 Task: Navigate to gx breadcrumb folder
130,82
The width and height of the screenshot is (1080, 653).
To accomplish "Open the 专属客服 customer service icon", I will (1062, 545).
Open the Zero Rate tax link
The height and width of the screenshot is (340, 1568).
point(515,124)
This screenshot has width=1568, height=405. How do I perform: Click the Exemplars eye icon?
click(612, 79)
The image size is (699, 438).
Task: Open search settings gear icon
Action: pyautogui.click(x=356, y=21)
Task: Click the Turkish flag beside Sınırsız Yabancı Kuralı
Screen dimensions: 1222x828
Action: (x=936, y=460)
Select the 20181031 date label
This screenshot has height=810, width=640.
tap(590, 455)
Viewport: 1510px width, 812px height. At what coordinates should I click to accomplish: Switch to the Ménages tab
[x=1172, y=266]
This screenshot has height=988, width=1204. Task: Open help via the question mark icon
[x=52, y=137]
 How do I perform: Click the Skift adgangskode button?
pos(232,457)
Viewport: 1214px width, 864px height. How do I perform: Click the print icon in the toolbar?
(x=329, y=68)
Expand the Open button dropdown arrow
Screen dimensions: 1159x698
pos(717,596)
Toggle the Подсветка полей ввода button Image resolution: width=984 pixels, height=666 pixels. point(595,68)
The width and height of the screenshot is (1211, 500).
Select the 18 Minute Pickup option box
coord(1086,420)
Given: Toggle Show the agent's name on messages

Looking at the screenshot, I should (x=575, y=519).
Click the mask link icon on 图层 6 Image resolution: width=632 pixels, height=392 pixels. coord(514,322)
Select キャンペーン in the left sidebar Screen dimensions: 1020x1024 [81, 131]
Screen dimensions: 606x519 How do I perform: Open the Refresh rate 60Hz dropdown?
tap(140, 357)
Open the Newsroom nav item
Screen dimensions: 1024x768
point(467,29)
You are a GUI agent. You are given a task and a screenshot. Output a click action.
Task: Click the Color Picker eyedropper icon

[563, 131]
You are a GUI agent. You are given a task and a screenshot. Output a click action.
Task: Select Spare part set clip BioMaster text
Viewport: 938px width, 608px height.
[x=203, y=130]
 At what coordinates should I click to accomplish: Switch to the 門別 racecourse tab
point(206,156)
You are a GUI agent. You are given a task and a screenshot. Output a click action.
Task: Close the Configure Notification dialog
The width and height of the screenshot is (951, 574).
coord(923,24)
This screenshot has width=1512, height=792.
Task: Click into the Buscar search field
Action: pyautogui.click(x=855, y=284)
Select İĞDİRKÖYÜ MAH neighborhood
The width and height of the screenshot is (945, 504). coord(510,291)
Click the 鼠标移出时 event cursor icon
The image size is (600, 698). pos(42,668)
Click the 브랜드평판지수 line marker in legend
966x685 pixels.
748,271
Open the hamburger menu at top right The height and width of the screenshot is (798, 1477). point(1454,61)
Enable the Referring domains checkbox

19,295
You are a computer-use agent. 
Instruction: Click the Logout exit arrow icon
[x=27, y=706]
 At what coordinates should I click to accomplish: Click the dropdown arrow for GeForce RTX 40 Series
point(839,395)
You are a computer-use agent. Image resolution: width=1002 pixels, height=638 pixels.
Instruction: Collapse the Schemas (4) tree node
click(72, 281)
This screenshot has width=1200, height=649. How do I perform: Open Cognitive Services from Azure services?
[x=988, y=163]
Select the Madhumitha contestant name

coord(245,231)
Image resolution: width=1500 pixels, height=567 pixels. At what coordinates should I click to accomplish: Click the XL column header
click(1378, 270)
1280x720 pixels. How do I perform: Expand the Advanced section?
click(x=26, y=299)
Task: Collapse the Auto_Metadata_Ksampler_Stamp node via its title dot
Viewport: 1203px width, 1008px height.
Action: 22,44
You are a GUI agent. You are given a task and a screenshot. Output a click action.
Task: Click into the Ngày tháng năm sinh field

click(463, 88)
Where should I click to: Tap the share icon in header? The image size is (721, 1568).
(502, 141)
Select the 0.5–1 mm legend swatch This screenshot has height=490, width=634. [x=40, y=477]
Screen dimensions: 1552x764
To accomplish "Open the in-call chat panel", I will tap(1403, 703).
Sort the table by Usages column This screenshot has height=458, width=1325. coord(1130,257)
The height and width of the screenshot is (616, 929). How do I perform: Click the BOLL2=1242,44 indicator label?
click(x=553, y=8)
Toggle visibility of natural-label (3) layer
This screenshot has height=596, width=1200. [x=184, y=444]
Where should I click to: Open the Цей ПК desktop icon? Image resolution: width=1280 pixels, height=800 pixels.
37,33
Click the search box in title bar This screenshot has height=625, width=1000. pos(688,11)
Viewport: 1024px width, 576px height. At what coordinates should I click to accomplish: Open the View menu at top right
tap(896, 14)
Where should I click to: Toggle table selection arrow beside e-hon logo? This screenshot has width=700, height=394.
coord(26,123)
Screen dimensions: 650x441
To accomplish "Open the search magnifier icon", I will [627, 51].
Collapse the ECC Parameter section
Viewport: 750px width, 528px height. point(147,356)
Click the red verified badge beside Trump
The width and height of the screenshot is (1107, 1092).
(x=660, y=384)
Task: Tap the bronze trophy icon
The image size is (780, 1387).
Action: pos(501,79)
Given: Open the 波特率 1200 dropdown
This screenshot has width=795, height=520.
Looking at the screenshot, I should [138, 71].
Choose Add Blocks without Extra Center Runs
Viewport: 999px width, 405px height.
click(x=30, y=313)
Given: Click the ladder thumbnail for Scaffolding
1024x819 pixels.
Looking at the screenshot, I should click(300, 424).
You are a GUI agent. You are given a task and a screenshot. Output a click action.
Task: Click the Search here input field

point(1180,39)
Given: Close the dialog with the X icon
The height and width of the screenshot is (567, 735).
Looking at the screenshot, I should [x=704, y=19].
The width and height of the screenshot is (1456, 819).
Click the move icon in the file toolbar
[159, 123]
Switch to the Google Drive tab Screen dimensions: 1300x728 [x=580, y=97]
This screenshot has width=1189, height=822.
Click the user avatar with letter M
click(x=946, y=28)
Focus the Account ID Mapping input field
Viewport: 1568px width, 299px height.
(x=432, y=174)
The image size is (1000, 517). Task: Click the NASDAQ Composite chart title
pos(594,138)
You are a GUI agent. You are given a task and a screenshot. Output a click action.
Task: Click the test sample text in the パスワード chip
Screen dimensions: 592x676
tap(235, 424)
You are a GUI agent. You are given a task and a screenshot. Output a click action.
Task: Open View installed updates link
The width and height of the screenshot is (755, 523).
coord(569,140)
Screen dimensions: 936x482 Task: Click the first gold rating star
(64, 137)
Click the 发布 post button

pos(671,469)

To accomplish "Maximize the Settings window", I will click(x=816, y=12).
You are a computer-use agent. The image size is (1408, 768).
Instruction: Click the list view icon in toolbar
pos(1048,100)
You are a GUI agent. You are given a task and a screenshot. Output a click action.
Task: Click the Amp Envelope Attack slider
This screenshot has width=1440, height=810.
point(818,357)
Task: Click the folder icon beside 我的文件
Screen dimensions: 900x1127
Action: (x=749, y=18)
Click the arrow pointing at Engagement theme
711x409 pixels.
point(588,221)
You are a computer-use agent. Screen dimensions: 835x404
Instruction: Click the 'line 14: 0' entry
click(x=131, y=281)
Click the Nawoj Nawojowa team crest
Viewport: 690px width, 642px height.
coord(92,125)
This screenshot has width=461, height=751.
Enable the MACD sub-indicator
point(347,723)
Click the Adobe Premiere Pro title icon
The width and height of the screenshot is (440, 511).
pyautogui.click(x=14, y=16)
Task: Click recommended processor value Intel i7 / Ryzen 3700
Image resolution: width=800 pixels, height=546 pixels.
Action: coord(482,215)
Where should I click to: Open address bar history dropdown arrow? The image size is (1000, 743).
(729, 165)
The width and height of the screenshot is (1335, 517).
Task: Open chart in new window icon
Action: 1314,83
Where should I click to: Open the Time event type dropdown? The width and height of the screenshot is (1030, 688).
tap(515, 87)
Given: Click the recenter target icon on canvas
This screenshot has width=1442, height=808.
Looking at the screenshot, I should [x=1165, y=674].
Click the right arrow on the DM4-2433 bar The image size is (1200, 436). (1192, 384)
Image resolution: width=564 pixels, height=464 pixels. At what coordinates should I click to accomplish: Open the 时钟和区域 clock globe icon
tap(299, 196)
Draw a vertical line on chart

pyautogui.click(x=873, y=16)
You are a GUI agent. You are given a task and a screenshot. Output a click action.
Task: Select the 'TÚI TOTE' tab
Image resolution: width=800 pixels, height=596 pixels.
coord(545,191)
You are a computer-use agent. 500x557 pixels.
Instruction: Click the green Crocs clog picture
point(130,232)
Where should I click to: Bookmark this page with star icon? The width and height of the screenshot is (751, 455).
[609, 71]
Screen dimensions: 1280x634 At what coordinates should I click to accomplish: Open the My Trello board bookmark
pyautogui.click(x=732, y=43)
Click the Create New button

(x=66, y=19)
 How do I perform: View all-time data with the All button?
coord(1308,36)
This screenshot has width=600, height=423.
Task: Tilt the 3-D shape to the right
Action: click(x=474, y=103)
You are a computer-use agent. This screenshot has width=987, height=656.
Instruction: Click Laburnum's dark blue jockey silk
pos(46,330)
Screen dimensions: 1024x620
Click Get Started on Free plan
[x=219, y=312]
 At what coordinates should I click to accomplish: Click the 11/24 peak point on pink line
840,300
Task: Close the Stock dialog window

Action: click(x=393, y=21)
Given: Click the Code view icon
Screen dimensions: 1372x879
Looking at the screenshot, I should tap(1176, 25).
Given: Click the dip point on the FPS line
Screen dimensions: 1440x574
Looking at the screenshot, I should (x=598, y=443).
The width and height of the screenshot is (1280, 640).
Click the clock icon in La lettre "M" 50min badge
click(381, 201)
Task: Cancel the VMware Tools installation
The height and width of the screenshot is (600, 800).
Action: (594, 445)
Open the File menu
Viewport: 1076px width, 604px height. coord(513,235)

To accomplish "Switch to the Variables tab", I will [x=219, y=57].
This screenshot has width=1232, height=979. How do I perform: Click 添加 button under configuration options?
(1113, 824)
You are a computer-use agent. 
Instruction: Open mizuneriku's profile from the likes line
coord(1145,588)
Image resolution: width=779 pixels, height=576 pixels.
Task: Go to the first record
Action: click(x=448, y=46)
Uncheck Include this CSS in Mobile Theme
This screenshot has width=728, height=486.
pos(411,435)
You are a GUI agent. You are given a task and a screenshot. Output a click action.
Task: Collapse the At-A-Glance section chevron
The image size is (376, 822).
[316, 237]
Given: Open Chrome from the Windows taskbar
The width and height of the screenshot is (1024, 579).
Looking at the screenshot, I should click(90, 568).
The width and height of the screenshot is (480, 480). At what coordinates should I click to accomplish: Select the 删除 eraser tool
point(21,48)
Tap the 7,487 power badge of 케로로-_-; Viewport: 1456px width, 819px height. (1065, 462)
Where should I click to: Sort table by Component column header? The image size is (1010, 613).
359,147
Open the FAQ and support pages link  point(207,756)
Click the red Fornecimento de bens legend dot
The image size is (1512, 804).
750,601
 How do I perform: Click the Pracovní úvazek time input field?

Task prompt: Word for word, restate the lines of the data above that fall between the line holding "Viewport: 1024px width, 576px" and the line holding "This screenshot has width=1189, height=822.", inclusive, and no other lines.

Written answer:
Viewport: 1024px width, 576px height. At what coordinates should I click to accomplish: Open the View menu at top right
tap(896, 14)
Where should I click to: Toggle table selection arrow beside e-hon logo? This screenshot has width=700, height=394.
coord(26,123)
Screen dimensions: 650x441
To accomplish "Open the search magnifier icon", I will [627, 51].
Collapse the ECC Parameter section
Viewport: 750px width, 528px height. point(147,356)
Click the red verified badge beside Trump
The width and height of the screenshot is (1107, 1092).
(x=660, y=384)
Task: Tap the bronze trophy icon
The image size is (780, 1387).
Action: pos(501,79)
Given: Open the 波特率 1200 dropdown
This screenshot has width=795, height=520.
Looking at the screenshot, I should [138, 71].
Choose Add Blocks without Extra Center Runs
Viewport: 999px width, 405px height.
click(x=30, y=313)
Given: Click the ladder thumbnail for Scaffolding
1024x819 pixels.
Looking at the screenshot, I should click(300, 424).
You are a GUI agent. You are given a task and a screenshot. Output a click action.
Task: Click the Search here input field

point(1180,39)
Given: Close the dialog with the X icon
The height and width of the screenshot is (567, 735).
Looking at the screenshot, I should [x=704, y=19].
The width and height of the screenshot is (1456, 819).
Click the move icon in the file toolbar
[159, 123]
Switch to the Google Drive tab Screen dimensions: 1300x728 [x=580, y=97]
This screenshot has width=1189, height=822.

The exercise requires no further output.